Abstract
Interior point methods for optimization have been around for more than
25 years now. Their presence has shaken up the field of optimization.
Interior point methods for linear and (convex) quadratic programming
display several features which make them particularly attractive for
very large scale optimization. Among the most impressive of them
are their low-degree polynomial worst-case complexity and an unrivalled
ability to deliver optimal solutions in an almost constant number
of iterations which depends very little, if at all, on the problem
dimension.
Interior point methods are competitive when dealing with small problems
of dimensions below one million constraints and variables and are
beyond competition when applied to large problems of dimensions going
into millions of constraints and variables.
In this survey we will discuss several issues related to interior
point methods including the proof of the worst-case complexity result,
the reasons for their amazingly fast practical convergence and
the features responsible for their ability to solve very large problems.
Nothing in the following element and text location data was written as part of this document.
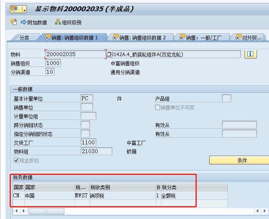Viewport: 269px width, 219px height.
Task: Switch to the 对外贸... tab
Action: 249,38
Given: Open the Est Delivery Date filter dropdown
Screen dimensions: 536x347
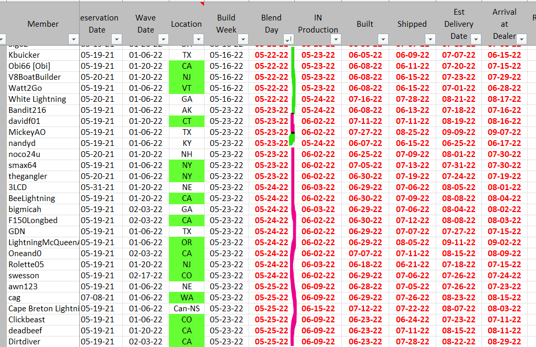Looking at the screenshot, I should 476,39.
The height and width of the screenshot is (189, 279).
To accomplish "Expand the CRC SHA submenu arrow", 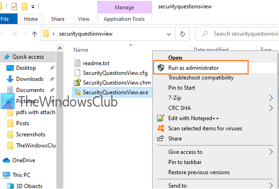I will tap(271, 108).

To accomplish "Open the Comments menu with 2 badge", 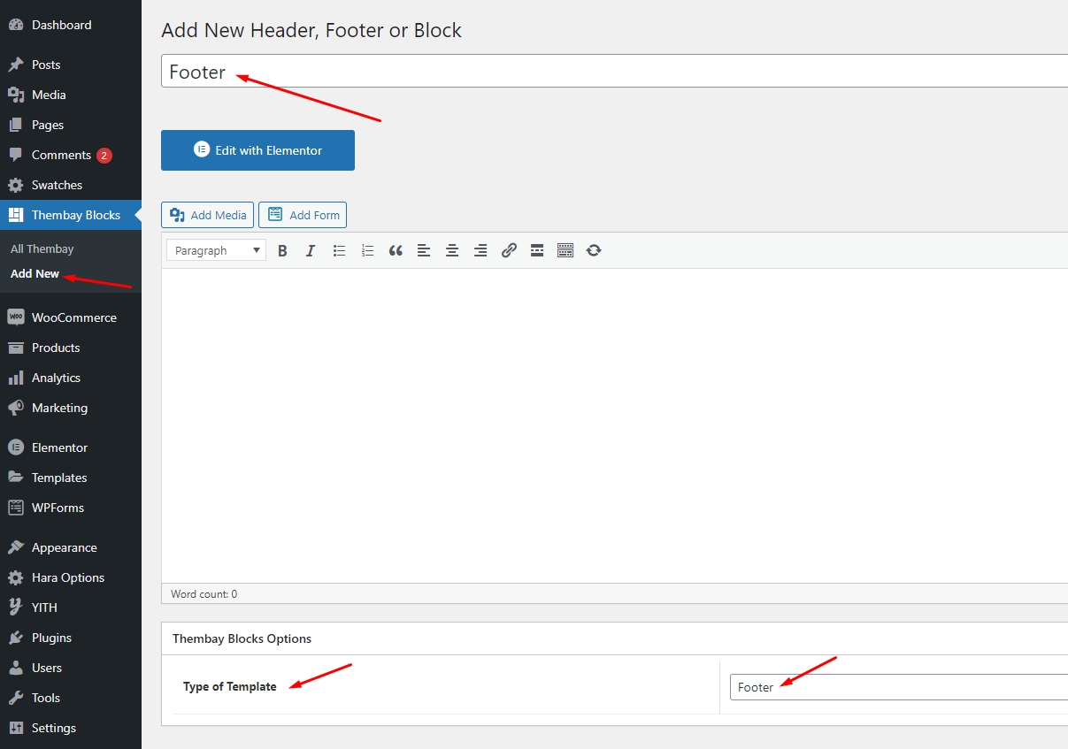I will point(61,155).
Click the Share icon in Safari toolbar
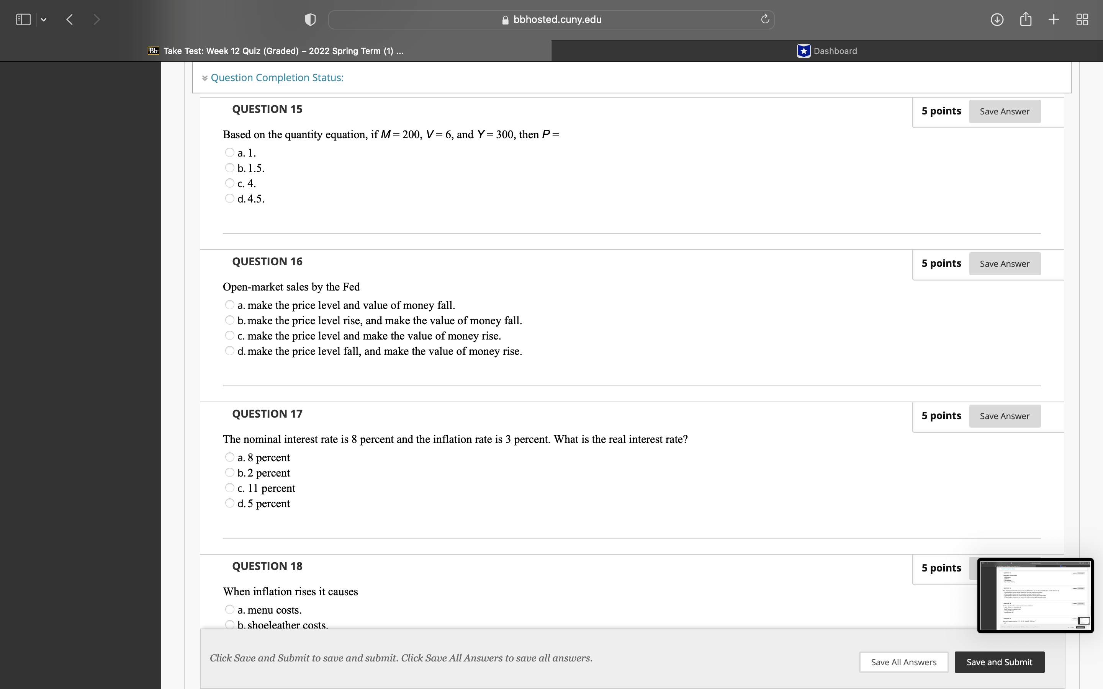 coord(1026,19)
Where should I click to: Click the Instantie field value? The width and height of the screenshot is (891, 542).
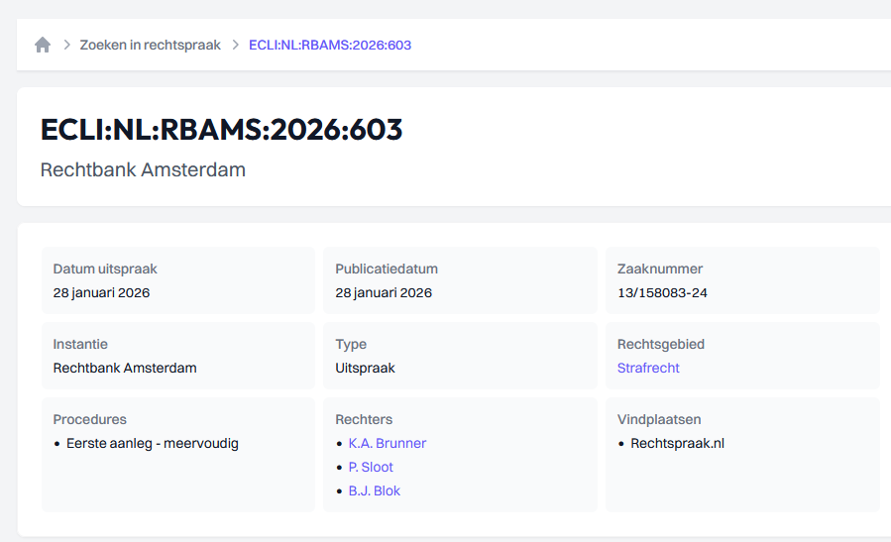coord(125,368)
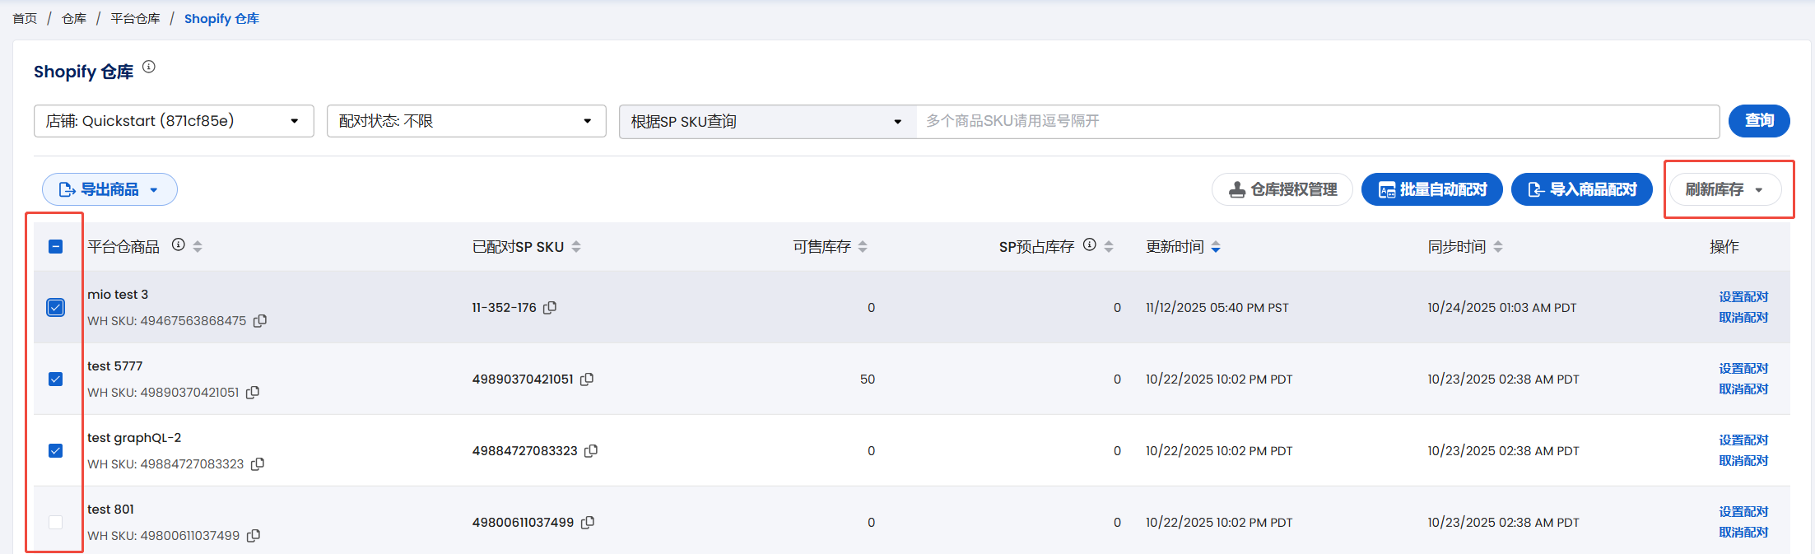Copy WH SKU for test graphQL-2
This screenshot has height=554, width=1815.
258,464
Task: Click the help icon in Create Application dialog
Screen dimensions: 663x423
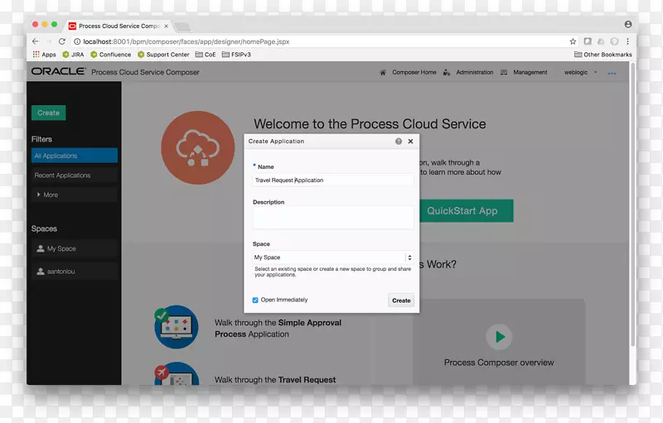Action: (x=399, y=142)
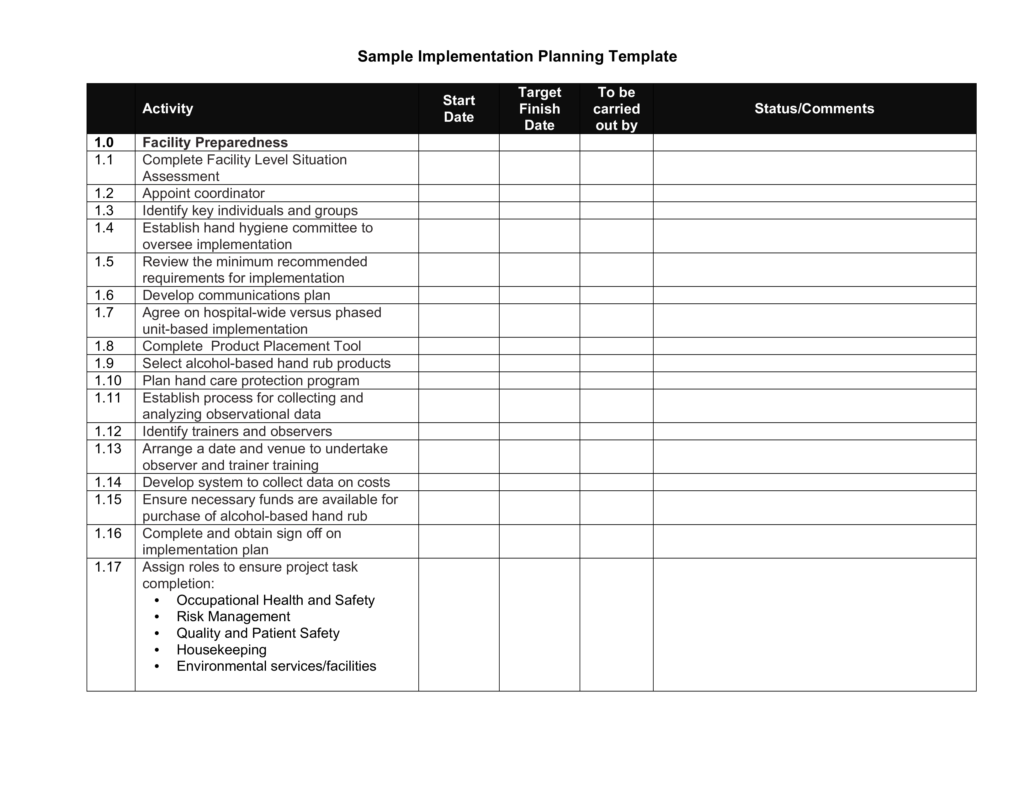Click the Status/Comments column header

click(x=815, y=108)
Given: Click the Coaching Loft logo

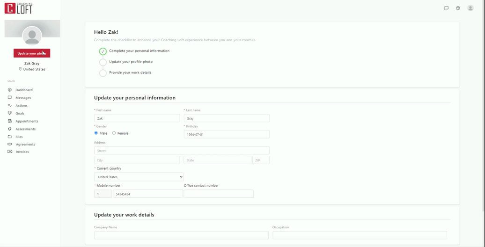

The ever-growing sizes of optimization problems impose new requirements
on optimization methods and software. In the final part of this paper
we will therefore address a redesign of interior point methods to allow
them to work in a matrix-free regime and to make them well-suited
to solving even larger problems.
Key words: Interior Point Methods, Linear Programming, Quadratic Programming, Worst-case Complexity Analysis, Implementation, Matrix-Free Methods.